Data shown section start
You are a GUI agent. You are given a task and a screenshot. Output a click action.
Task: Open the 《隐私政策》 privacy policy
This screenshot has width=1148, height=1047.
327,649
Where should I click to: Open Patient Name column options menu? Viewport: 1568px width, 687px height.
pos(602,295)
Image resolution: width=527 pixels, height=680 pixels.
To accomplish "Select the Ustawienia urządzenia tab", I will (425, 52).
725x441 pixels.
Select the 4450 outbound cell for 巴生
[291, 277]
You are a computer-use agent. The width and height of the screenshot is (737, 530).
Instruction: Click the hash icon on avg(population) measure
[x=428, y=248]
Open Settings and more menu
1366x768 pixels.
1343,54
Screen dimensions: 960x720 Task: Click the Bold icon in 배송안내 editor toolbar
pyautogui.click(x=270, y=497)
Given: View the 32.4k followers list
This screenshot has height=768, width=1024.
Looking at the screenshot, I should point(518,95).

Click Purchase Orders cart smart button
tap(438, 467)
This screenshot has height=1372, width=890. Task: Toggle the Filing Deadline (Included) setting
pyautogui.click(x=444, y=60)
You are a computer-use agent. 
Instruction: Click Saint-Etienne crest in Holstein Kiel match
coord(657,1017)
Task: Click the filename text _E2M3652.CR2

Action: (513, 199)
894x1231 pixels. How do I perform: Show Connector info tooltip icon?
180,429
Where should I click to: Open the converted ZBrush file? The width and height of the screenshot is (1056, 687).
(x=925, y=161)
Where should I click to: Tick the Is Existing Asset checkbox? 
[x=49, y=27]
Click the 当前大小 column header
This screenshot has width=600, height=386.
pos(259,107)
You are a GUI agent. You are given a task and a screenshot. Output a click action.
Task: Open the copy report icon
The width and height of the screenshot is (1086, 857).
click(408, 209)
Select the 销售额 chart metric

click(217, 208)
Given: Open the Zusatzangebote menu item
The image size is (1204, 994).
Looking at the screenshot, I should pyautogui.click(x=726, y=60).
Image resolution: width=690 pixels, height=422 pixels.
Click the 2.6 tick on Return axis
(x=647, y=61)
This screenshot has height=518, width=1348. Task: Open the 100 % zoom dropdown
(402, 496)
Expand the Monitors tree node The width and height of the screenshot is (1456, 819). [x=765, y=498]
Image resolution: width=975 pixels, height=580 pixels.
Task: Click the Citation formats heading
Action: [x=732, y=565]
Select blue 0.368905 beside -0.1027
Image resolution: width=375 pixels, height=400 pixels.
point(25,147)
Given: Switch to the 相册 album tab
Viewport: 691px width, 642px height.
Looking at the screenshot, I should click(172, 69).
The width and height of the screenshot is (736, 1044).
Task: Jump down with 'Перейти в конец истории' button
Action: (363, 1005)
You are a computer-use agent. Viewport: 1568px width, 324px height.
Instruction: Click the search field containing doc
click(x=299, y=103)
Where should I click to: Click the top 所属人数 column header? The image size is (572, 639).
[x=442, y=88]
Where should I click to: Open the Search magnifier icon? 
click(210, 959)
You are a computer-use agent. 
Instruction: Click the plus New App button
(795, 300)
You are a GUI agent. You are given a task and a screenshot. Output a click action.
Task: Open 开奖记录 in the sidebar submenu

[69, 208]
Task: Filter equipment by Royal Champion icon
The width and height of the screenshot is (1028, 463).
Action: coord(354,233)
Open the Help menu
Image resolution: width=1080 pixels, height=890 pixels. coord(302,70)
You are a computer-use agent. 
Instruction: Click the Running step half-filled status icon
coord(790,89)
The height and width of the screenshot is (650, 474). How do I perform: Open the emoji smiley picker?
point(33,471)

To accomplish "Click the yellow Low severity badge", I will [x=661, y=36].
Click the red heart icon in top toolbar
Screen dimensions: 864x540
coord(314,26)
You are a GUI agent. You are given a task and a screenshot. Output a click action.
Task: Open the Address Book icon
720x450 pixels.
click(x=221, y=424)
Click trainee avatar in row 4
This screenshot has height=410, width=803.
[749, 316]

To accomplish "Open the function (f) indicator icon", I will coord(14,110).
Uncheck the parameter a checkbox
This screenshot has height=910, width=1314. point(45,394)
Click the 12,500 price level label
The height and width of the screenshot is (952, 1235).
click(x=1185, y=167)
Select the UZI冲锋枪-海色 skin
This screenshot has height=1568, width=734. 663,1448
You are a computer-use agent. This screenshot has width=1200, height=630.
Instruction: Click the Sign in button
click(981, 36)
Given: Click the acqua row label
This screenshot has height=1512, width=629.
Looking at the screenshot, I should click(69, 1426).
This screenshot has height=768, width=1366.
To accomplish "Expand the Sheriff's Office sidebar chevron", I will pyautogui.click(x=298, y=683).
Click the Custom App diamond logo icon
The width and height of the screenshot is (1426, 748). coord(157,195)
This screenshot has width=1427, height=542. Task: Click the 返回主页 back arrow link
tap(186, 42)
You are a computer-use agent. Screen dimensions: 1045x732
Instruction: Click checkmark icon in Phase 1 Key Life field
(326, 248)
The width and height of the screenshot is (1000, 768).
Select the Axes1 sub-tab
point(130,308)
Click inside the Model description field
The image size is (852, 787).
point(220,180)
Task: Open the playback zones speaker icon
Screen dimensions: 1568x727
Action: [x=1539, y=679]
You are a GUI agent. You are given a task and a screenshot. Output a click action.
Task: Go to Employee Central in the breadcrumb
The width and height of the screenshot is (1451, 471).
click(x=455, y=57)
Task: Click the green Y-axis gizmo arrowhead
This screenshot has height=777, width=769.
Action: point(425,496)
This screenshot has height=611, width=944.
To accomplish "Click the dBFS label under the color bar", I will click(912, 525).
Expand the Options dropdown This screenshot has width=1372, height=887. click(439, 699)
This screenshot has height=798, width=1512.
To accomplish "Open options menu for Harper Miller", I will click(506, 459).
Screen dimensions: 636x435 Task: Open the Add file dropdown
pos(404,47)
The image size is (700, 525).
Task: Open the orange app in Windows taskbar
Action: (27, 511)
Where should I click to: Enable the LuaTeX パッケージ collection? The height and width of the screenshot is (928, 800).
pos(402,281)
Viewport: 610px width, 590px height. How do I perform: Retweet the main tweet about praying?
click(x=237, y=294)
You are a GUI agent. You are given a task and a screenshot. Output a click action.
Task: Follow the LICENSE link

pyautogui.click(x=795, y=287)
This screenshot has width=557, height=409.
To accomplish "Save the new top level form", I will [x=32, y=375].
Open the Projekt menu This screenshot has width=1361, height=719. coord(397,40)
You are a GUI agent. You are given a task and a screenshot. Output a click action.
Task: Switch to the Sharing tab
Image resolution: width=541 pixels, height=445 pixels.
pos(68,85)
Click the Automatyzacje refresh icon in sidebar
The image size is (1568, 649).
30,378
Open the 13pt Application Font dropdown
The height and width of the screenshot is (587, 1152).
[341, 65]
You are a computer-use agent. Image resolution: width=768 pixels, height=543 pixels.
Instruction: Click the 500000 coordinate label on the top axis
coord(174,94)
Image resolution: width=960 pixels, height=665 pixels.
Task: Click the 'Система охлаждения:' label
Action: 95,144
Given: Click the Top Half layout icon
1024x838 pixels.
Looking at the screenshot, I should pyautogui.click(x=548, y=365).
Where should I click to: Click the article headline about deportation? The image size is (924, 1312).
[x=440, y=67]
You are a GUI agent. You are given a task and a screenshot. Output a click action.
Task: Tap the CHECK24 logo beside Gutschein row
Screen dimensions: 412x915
Data shown section end
Problem description >> Here the output must be the lines above from the line with "The width and height of the screenshot is (1000, 768)." to the line with "Task: Go to", both included, duplicated word for word and nothing else.

Answer space >>
The width and height of the screenshot is (1000, 768).
Select the Axes1 sub-tab
point(130,308)
Click inside the Model description field
The image size is (852, 787).
point(220,180)
Task: Open the playback zones speaker icon
Screen dimensions: 1568x727
Action: [x=1539, y=679]
You are a GUI agent. You are given a task and a screenshot. Output a click action.
Task: Go to Employee Central in the breadcrumb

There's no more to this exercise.